AIM: Copy each of the following lines word for word, leaving every character unchanged.

EXERCISE MATERIALS:
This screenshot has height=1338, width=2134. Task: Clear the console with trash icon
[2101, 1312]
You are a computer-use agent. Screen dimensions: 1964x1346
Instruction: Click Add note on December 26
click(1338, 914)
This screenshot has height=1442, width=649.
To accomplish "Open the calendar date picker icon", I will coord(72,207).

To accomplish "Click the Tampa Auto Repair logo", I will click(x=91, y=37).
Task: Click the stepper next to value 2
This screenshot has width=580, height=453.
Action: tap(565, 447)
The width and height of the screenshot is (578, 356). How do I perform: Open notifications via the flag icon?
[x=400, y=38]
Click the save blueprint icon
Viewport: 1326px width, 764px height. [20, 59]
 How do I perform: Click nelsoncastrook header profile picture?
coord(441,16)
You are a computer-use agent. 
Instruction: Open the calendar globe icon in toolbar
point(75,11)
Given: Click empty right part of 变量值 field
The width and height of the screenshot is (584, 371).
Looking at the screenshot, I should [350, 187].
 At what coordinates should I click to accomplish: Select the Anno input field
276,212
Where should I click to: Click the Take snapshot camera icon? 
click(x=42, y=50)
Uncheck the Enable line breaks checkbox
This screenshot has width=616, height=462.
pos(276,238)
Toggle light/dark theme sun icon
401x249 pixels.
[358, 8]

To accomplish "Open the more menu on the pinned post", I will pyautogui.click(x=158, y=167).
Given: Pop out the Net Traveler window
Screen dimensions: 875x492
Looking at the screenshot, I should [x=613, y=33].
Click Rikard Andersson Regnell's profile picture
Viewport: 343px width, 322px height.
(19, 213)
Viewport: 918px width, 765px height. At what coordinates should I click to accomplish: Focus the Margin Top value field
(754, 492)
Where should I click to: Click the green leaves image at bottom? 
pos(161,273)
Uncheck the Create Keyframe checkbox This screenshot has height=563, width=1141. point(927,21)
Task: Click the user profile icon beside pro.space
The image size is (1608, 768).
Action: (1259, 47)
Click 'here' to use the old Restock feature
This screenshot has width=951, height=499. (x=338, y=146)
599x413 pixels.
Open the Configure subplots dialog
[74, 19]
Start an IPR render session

OUTPUT OF THE TASK:
This screenshot has height=1338, width=2134. Task: Clear the console with trash icon
[2101, 1312]
You are a computer-use agent. Screen dimensions: 1964x1346
Instruction: Click Add note on December 26
click(1338, 914)
This screenshot has height=1442, width=649.
To accomplish "Open the calendar date picker icon", I will coord(72,207).

To accomplish "Click the Tampa Auto Repair logo", I will click(x=91, y=37).
Task: Click the stepper next to value 2
This screenshot has width=580, height=453.
Action: tap(565, 447)
The width and height of the screenshot is (578, 356). How do I perform: Open notifications via the flag icon?
[x=400, y=38]
Click the save blueprint icon
Viewport: 1326px width, 764px height. [20, 59]
 How do I perform: Click nelsoncastrook header profile picture?
coord(441,16)
You are a computer-use agent. 
Instruction: Open the calendar globe icon in toolbar
point(75,11)
Given: Click empty right part of 变量值 field
The width and height of the screenshot is (584, 371).
Looking at the screenshot, I should [350, 187].
 At what coordinates should I click to accomplish: Select the Anno input field
276,212
Where should I click to: Click the Take snapshot camera icon? 
click(x=42, y=50)
Uncheck the Enable line breaks checkbox
This screenshot has width=616, height=462.
pos(276,238)
Toggle light/dark theme sun icon
401x249 pixels.
[358, 8]

To accomplish "Open the more menu on the pinned post", I will pyautogui.click(x=158, y=167).
Given: Pop out the Net Traveler window
Screen dimensions: 875x492
Looking at the screenshot, I should [x=613, y=33].
Click Rikard Andersson Regnell's profile picture
Viewport: 343px width, 322px height.
(19, 213)
Viewport: 918px width, 765px height. At what coordinates should I click to accomplish: Focus the Margin Top value field
(754, 492)
Where should I click to: Click the green leaves image at bottom? 
pos(161,273)
Uncheck the Create Keyframe checkbox This screenshot has height=563, width=1141. point(927,21)
Task: Click the user profile icon beside pro.space
The image size is (1608, 768).
Action: (1259, 47)
Click 'here' to use the old Restock feature
This screenshot has width=951, height=499. (x=338, y=146)
599x413 pixels.
Open the Configure subplots dialog
[74, 19]
Start an IPR render session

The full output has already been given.